One commentator has observed: “t is prudent only to use a single PSA determination as a baseline, with biopsy and cancer treatment reserved for those with significant PSA changes over time, or for those with clinical manifestations mandating immediate therapy..... absolute levels of PSA are rarely meaningful; it is the relative change in PSA levels over time that provides insight, but not definitive proof of a cancerous condition necessitating therapy.“

History

Screening of PSA began in the 1990s. In the European Randomized Study of Screening for Prostate Cancer initiated in the early 1990s, the researchers concluded that PSA-based screening did reduce the rate of death from prostate cancer but created a high risk of overdiagnosis, i.e., 1410 men would need to be screened and 48 additional cases of prostate cancer would need to be treated to prevent just one death from prostate cancer within 9 years.
A study published in the European Journal of Cancer documented that prostate cancer screening reduced prostate cancer mortality by 37 percent. By utilizing a control group of men from Northern Ireland, where PSA screening is infrequent, the research showed this substantial reduction in prostate cancer deaths when compared to men who were PSA tested as part of the ERSPC study.
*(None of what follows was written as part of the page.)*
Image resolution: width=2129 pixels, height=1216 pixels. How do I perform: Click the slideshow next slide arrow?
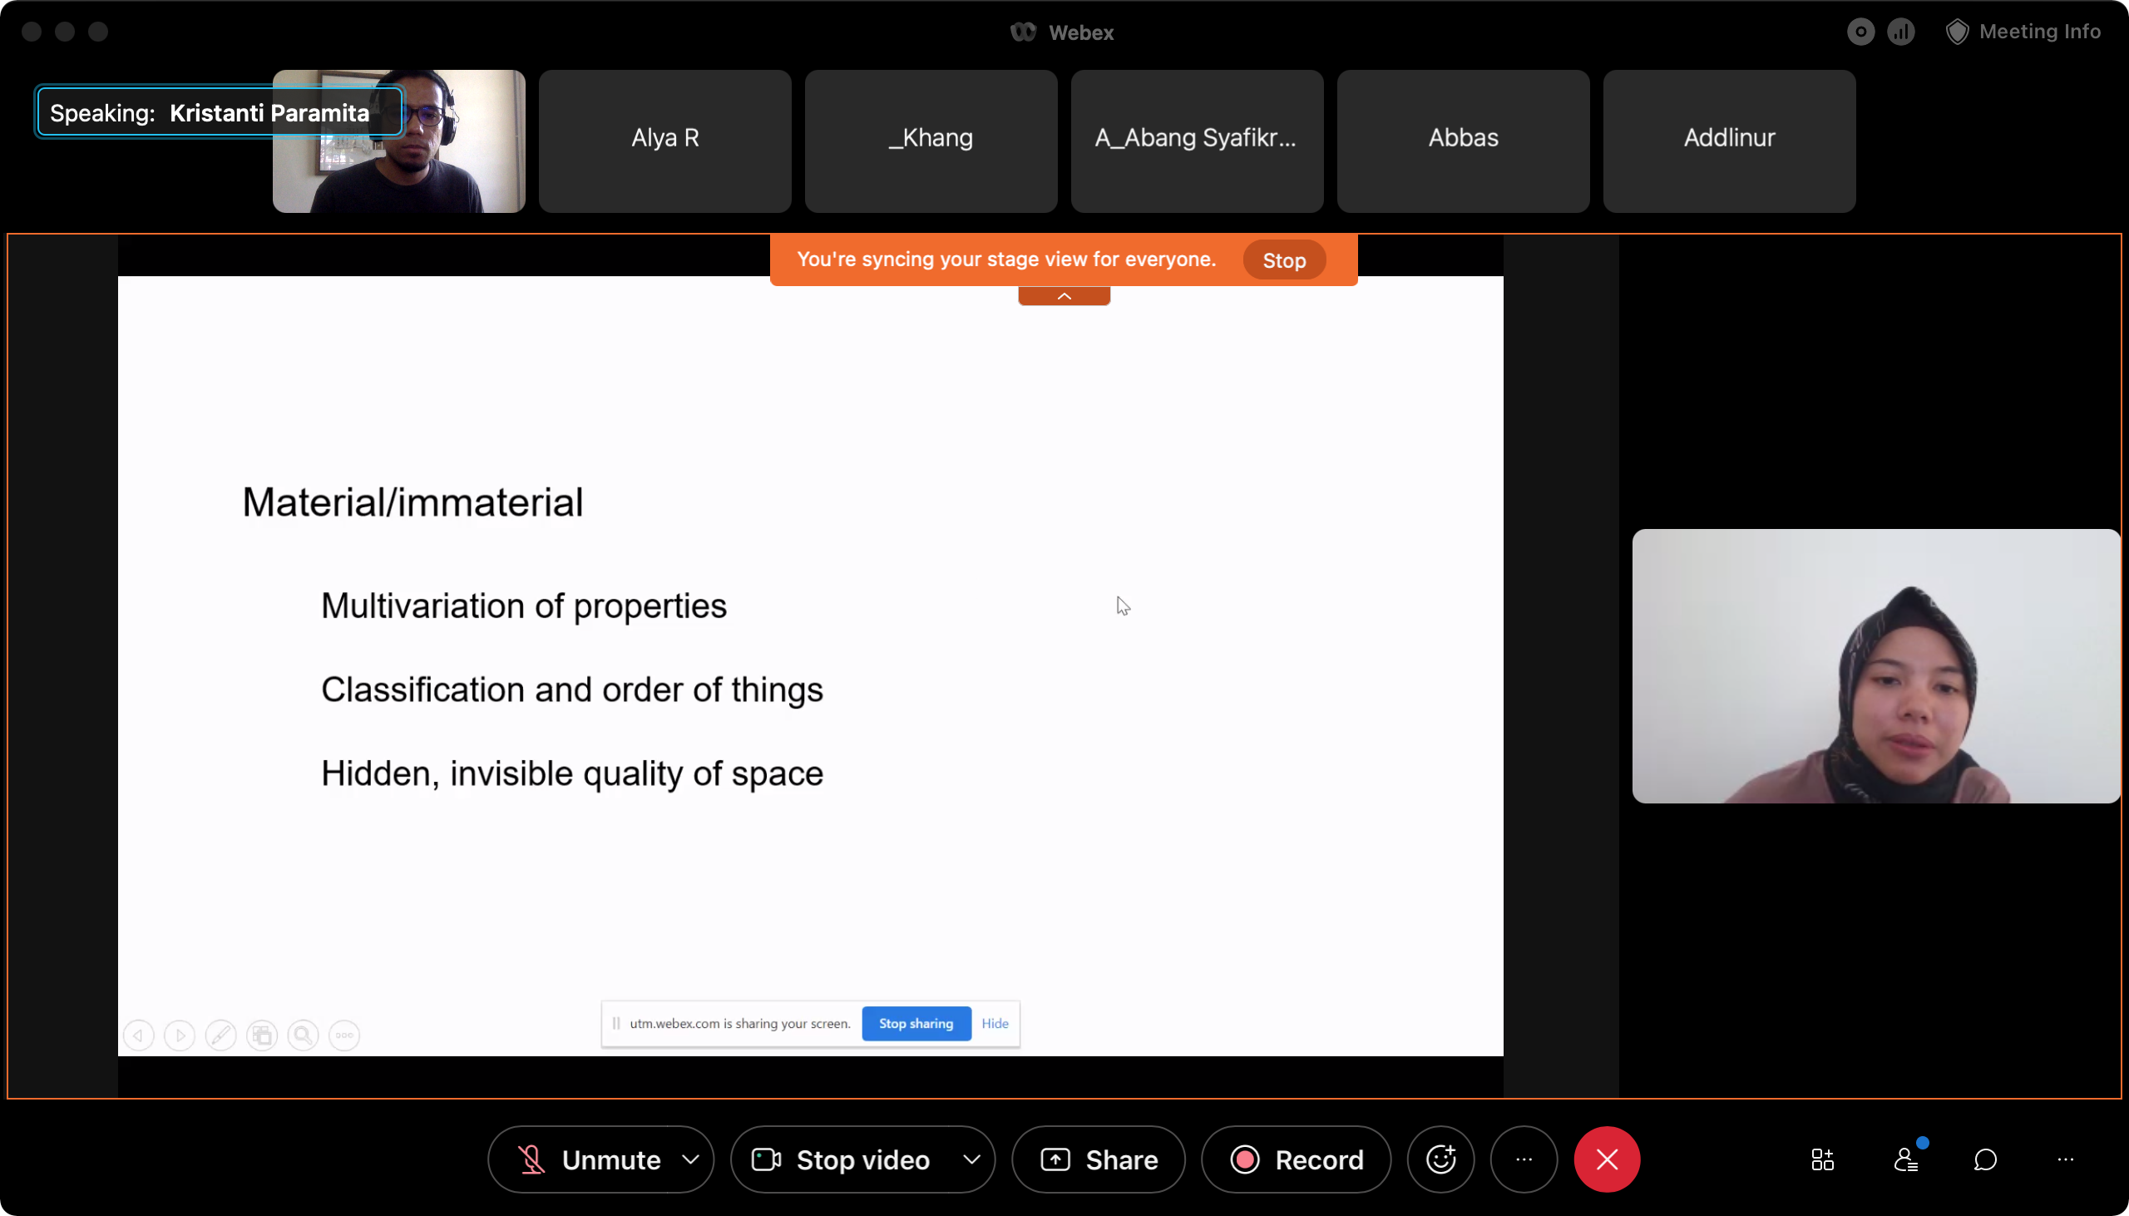click(180, 1036)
A study published in the New England Journal of Medicine in 2009 found that over a 7 to 10-year period, "screening did not reduce the death rate in men 55 and over." Former screening proponents, including some from Stanford University, have come out against routine testing. In February 2010, the American Cancer Society urged "more caution in using the test." And the American College of Preventive Medicine concluded that "there was insufficient evidence to recommend routine screening."
A further study, the NHS Comparison Arm for ProtecT, as part of the Prostate testing for cancer and Treatment study, randomized GP practices with 460,000 men aged 50–69 at centers in 9 cities in Britain from 2001–2005 to usual care or prostate cancer screening with PSA. The "Comparison Arm" has yet to report as of early 2018.